Creating noodles with the perfect thickness, texture, flavor, aroma and slurp factor is a craft that they honor every day. Sun noodle work one-on-one with their restaurant partners to make custom noodles that meet their needs.They create retail products that make it easy for anyone to make their own ramen and noodle dishes at home. They take pride in every batch of noodles that they create.
Okinawa-excursions (Mozuku Seaweed)
Mozuku is one of the most common Japanese seaweed types that is high in fiber, rich in minerals and vitamins, low calorie and also holds a significant amount of fucoidan that may block cancer cells from developing and growing. This brown seaweed is grown 99% in Okinawa and is a well-known super food! We will serve it as a mozuku seaweed tempura sushi and spicy miso mozuku! Don’t miss out!
Toyo Rice Corporation
Toyo Rice was established in 1961 after the invention of the stone sorting machine for grain, the pioneer of modern rice process technology. The company continues to generate new
models, and placed top of rice process machinery.
In 1991, the company developed “BG Rinse-Free Rice,” which can be cooked without rinsing it in water. The purpose of rinsing it is to remove fine bran from surface of rice using water, but BG-Rinse-Free Rice is processed to remove fine bran at the factory and that process involves not using water, but original machine technology.

++++++++++++++++++++

Exercise aim: Reproduce everything in the food producers passage from "Mozuku is one" down to "rice process machinery.", word for word.

Extracted material:
++++++++++++++++++++

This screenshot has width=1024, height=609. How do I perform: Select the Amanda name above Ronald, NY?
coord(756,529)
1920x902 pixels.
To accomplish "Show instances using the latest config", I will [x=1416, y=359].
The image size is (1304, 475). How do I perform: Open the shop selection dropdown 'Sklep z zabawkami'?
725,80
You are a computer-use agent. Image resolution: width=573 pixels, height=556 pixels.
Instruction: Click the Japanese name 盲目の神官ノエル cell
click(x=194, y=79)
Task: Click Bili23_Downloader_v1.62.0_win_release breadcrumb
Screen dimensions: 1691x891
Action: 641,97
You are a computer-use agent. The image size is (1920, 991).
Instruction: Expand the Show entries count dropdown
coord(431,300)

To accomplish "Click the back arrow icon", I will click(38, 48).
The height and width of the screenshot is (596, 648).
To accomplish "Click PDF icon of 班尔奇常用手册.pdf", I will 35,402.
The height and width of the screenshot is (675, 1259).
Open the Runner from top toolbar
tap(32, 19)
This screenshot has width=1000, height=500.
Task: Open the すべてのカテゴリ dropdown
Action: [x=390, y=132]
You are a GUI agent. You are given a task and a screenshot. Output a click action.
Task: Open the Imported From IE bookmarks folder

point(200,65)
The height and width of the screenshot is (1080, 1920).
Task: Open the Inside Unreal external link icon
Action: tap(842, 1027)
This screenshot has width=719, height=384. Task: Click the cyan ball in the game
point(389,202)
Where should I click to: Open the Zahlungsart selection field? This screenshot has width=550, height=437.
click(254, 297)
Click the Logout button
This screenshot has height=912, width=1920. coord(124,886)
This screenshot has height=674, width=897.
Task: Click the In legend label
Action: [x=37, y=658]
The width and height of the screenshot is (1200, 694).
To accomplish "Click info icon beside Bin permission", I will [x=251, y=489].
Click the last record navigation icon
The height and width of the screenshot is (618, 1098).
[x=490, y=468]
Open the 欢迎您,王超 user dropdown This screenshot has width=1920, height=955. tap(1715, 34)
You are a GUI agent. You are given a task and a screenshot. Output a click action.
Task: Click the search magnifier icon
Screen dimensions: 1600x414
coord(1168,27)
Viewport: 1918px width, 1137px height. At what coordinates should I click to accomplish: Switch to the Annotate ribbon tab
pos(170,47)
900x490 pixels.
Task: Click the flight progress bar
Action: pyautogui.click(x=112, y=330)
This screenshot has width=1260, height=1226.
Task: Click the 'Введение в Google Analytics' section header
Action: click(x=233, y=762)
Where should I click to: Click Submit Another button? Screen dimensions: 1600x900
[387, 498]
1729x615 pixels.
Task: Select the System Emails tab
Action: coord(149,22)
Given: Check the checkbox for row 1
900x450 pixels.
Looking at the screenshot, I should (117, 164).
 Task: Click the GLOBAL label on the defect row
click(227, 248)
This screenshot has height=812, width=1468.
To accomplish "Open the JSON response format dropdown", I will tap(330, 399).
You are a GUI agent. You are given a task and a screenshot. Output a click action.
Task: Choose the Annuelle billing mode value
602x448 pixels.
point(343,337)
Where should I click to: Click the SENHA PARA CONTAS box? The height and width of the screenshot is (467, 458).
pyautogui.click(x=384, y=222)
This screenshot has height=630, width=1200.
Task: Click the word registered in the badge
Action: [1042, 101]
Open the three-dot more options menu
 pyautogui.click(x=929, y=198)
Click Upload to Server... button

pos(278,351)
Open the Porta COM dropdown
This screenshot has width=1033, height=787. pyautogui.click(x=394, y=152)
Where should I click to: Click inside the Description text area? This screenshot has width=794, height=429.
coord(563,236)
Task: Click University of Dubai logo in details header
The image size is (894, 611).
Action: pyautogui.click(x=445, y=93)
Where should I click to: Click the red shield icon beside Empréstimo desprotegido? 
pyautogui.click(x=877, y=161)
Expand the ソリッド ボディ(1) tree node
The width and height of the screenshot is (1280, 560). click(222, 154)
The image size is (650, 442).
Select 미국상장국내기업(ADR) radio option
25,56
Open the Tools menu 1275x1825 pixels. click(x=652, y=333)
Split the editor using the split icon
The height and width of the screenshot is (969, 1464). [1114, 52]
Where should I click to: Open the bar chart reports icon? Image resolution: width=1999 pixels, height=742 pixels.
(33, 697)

++++++++++++++++++++

Solution:
Mozuku is one of the most common Japanese seaweed types that is high in fiber, rich in minerals and vitamins, low calorie and also holds a significant amount of fucoidan that may block cancer cells from developing and growing. This brown seaweed is grown 99% in Okinawa and is a well-known super food! We will serve it as a mozuku seaweed tempura sushi and spicy miso mozuku! Don’t miss out!
Toyo Rice Corporation
Toyo Rice was established in 1961 after the invention of the stone sorting machine for grain, the pioneer of modern rice process technology. The company continues to generate new
models, and placed top of rice process machinery.